Getah Damar, Emas Hutan Pesisir Barat yang Terancam

PANEN GETAH DAMAR: Petani di Kecamatan Krui, Kabupaten Pesisir Barat saat memanen getah damar yang merupakan komoditas yang kini terancam. -FOTO IST -

KRUI – Getah damar mata kucing (Shorea javanica) telah menjadi simbol keharmonisan antara manusia dan alam bagi masyarakat Krui, Kabupaten Pesisir Barat (Pesbar).

Lebih dari sekadar komoditas unggulan, repong damar merupakan bukti kearifan lokal yang telah diwariskan lintas generasi.

Sistem pengelolaan hutan berbasis masyarakat ini tidak hanya menopang ekonomi warga, tetapi juga menjaga keseimbangan ekosistem di kawasan Pesisir Barat (Pesbar). 

Kepala UPTD Kesatuan Pengelolaan Hutan (KPH) Kabupaten Pesbar, Dadang Trianahadi menjelaskan damar mata kucing merupakan salah satu hasil hutan bukan kayu (HHBK) yang memiliki nilai ekonomi tinggi dan potensi besar untuk terus dikembangkan.

“Damar mata kucing dari Krui sudah dikenal luas hingga pasar internasional. Produksinya stabil dan menjadi salah satu sumber penghidupan utama masyarakat di sekitar hutan,” katanya.

Dijelaskanya, berdasarkan data UPTD KPH, luas areal repong damar di Kabupaten Pesbar mencapai 7.833 hektare, tersebar di lima kecamatan, yaitu Karya Penggawa seluas 1.170 hektare.

Kemudian Way Krui 894 hektare, Pesisir Tengah 1.747 hektare, Krui Selatan 802 hektare, dan Pesisir Selatan 3.219 hektare. Produksi getah damar dari tahun ke tahun juga menunjukkan tren positif.

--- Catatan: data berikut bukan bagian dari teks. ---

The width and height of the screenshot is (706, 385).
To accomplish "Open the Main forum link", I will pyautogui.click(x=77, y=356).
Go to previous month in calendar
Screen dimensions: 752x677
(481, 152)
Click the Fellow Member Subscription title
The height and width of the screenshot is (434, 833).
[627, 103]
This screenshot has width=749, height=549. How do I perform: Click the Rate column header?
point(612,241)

“Tercatat pada tahun 2022 tercatat sebanyak 4.105 ton, naik menjadi 4.311 ton pada 2023, dan meningkat lagi menjadi 4.529 ton pada 2024,” jelasnya.

Dikatakannya, secara ilmiah damar mata kucing tergolong dalam famili Dipterocarpaceae, genus Shorea, dengan nama ilmiah Shorea javanica. Tanaman ini memiliki banyak manfaat bagi berbagai industri.

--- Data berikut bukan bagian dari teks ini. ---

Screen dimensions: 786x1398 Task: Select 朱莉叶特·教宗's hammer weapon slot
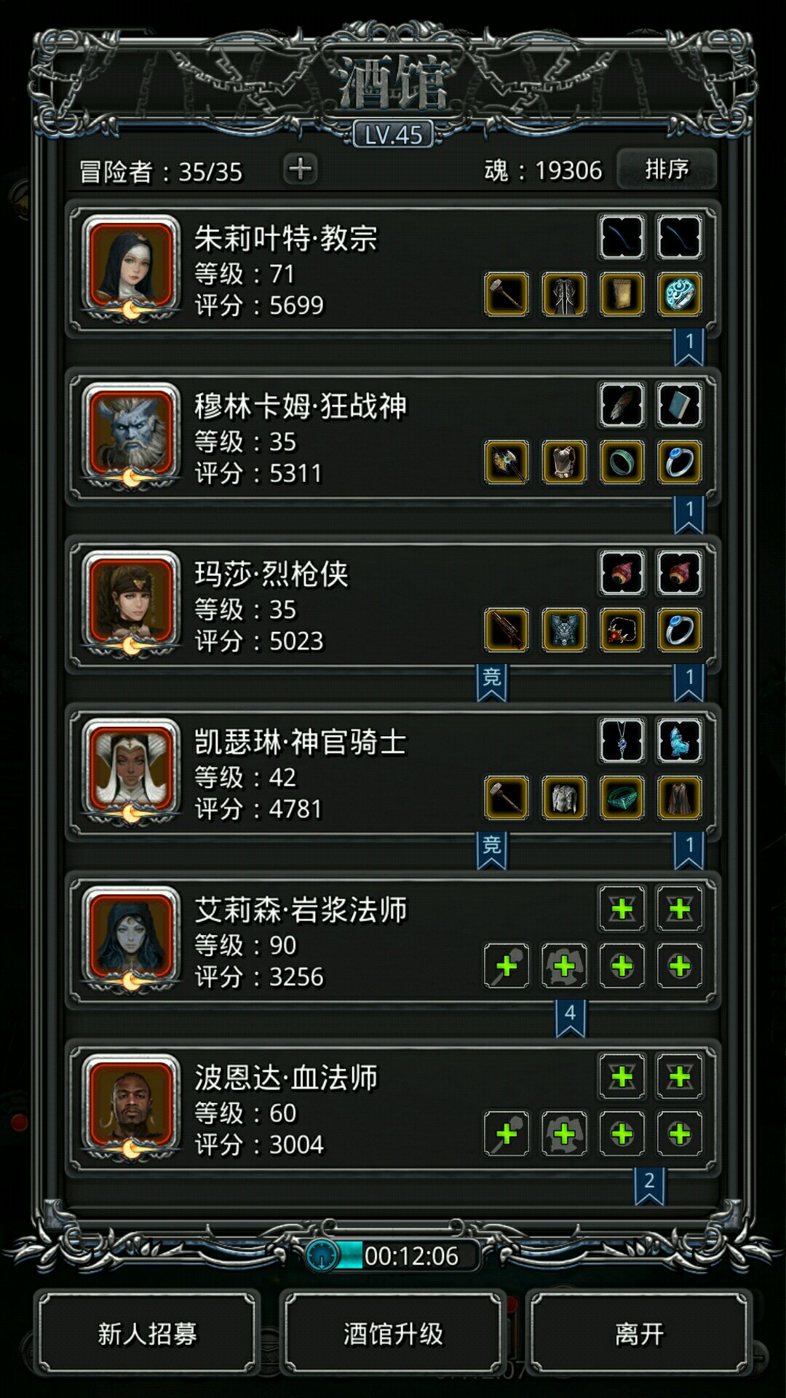(x=507, y=294)
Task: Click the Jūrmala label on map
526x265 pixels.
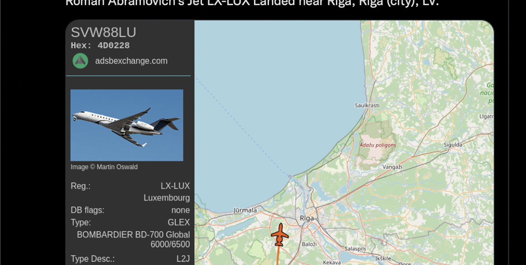Action: [x=245, y=210]
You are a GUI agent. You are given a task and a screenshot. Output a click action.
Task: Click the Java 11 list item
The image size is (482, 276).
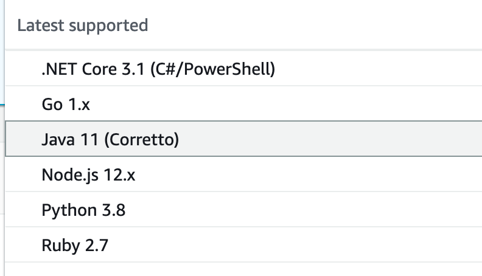tap(110, 140)
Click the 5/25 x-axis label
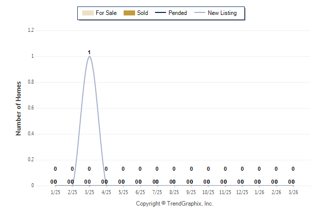Screen dimensions: 322x216 123,192
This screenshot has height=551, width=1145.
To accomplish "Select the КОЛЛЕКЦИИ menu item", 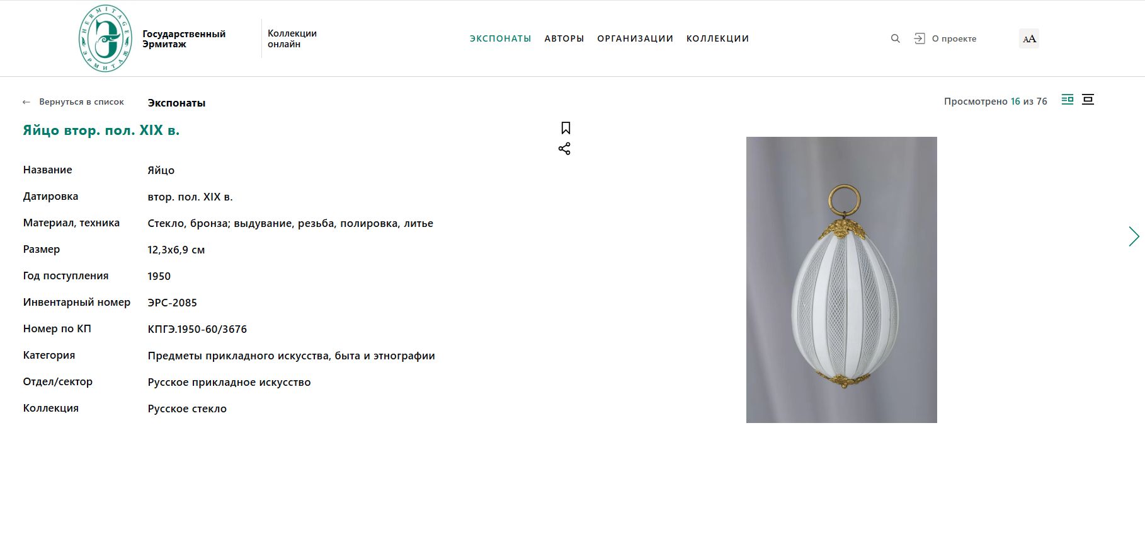I will (x=717, y=38).
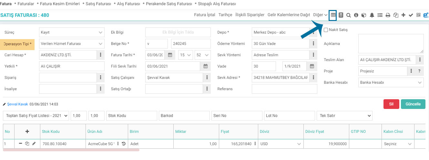Open calendar picker for Fiili Sevk Tarihi

205,66
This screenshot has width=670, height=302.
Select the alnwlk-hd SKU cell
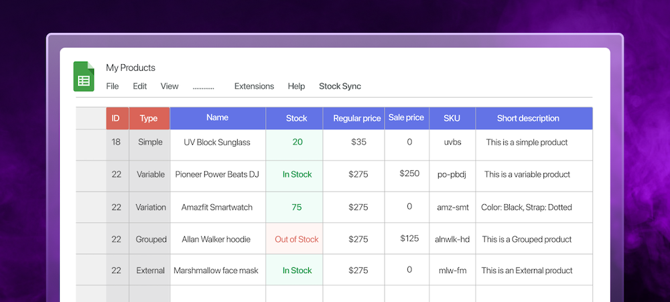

Getah damar digunakan dalam pembuatan cat, tinta, kosmetik. Selain itu, damar juga dimanfaatkan untuk industri tekstil, bahan perekat, korek api, serta pelapis perahu dan keranjang tradisional.

“Dalam konteks lingkungan, pohon damar memiliki peran penting dalam rehabilitasi hutan dan lahan kritis, sebab mampu meningkatkan kesuburan tanah dan mengurangi erosi,” katanya.

Dadang menjelaskan, keberadaan damar di Krui memiliki nilai sejarah panjang. Berdasarkan catatan ahli kehutanan Belanda, Rappard, hutan damar pertama kali ditanam di Krui sekitar tahun 1885 dengan luas 70 hektare.

Saat itu, pohon damar berumur hingga 50 tahun. Pada 1936, Rappard menyebut damar mata kucing merupakan komoditas ekspor ketiga terbesar setelah kopi dan kopra, dengan produksi mencapai 200 ton per tahun.

“Sejarah lisan masyarakat juga menyebut, hutan damar pertama tumbuh di daerah selatan, seperti Siging (Kecamatan Ngaras) dan Bengkunat, serta di utara, seperti Pugung (Kecamatan Pesisir Utara hingga Lemong),” kata dia.

Namun, perjalanan panjang repong damar tidak lepas dari tantangan. Sejak tahun 1960-an, muncul ancaman serius terhadap kelestarian komoditas ini.

Ketika itu, beredarnya damar sintetis dari luar negeri sempat menurunkan minat pasar terhadap damar alam.

Dekade 1970-an menjadi masa sulit lainnya, saat harga cengkeh melonjak dan membuat sebagian petani mengonversi repong damar menjadi kebun cengkeh.

“Ancaman terhadap repong tidak hanya datang dari fluktuasi harga, tetapi juga dari alih fungsi lahan dan tekanan ekonomi,” jelasnya.

Selain itu, dua perusahaan pernah mendapatkan konsesi untuk pengembangan kelapa sawit di wilayah Krui, yang berpotensi mengancam keberadaan repong damar.

Pada 1972, sebagian kawasan hutan adat bahkan dialihkan menjadi Areal Kawasan Hutan Negara, yang sempat memicu konflik kepemilikan antara masyarakat adat dan pemerintah. Beberapa petani juga terpaksa menebang pohon damar akibat desakan kebutuhan ekonomi.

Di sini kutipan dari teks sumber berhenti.